> 练习题目: 在选文节录的 ReadNodePointerByPosition 方法中,为什么先把 this.Pointer + position 赋给 void* 变量,再转换为 FileEntryNode*?请依据方法内的注释说明。

> 选文节录:
+---+

GC优化:栈内存、span、NativeMemory、指针、池化内存 笔记
struct 与内存指针互转
其实,网上有多种方法,实测效率差别较大,有个项目对性能极其敏感,因此反复研究测试,得出了最高效率的方式。
先定义 struct 数据结构
[DebuggerDisplay("NameLength = {NameLength}, NodeIndex = {NodeIndex}, ParentNodeIndex = {ParentNodeIndex}, CreationTime = {StandardInformation.CreationTime}")]
[StructLayout(LayoutKind.Sequential, Pack = 1, CharSet = CharSet.Unicode)]
internal unsafe struct FileEntryNode : IEquatable<FileEntryNode> {
internal const byte MaxLength = 20;
internal const byte ExtensionNameMaxLength = 10;
// [FieldOffset(0)]
internal readonly Attributes Attributes;
// [FieldOffset(4)]
internal readonly UInt32 NodeIndex;
// [FieldOffset(8)]
internal readonly UInt32 ParentNodeIndex;
// [FieldOffset(16)]
internal readonly UInt64 Size;
// [FieldOffset(32)]
internal readonly StandardInformation StandardInformation;
internal readonly byte LogicalStatus;
internal byte NameLength;
internal readonly int NameOffset;
internal readonly int ExtensionNameIndex;
internal readonly byte ParentCount;
public readonly int PathLength;
}
从内存指针位置转为 struct 对象
经过多种测试,这个方法是最高效的
[MethodImpl(MethodImplOptions.AggressiveInlining)]
public FileEntryNode* ReadNodePointerByPosition(long position){
Debug.Assert(position < Size);
// A void* variable then add a cast is required, direct convert not work: FileEntryNode* value = (FileEntryNode*)this.Pointer + position;
void* ptr = this.Pointer + position;
FileEntryNode* value = (FileEntryNode*)ptr;
return value;
}
如果不是以方法返回值形式返回结果而是也 out 输出参数形式,则这样效率最好:
[MethodImpl(MethodImplOptions.AggressiveInlining)]
public void Read(in long position, out T value){
Debug.Assert(position < Size);
if (ReadUseAccessor) {
Accessor.Read(position, out value);
}
else{
var valueSize = EntrySize;
byte* ptr = this.Pointer + position;
value = default(T);
var valuePtr = Unsafe.AsPointer(ref value);
Buffer.MemoryCopy(ptr, valuePtr, valueSize, valueSize);
// Unsafe.CopyBlockUnaligned(valuePtr, ptr, valueSize);
}
}
这个方法等同效果,但效率不如第一种。

+---+

> 所示材料:
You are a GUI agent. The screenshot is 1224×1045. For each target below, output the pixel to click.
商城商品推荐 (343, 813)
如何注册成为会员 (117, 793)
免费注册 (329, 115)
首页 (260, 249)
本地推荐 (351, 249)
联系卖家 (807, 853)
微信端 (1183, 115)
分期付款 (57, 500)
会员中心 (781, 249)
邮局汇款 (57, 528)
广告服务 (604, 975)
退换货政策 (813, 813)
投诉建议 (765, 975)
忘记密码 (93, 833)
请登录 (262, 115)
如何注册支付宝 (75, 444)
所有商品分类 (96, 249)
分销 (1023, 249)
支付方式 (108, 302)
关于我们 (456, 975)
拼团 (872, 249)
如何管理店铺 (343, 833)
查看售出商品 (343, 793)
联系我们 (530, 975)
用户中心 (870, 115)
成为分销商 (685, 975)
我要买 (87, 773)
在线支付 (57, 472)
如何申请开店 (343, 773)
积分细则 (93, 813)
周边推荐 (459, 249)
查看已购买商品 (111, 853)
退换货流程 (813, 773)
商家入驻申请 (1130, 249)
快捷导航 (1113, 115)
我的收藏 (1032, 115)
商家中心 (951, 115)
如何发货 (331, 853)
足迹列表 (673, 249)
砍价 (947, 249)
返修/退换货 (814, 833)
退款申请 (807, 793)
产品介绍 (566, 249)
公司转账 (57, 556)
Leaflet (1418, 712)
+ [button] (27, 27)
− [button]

+---+

> 作答结果: 方法内的注释指出,必须先用一个 void* 变量,再进行类型转换。直接写成 FileEntryNode* value = (FileEntryNode*)this.Pointer + position; 这种转换不起作用。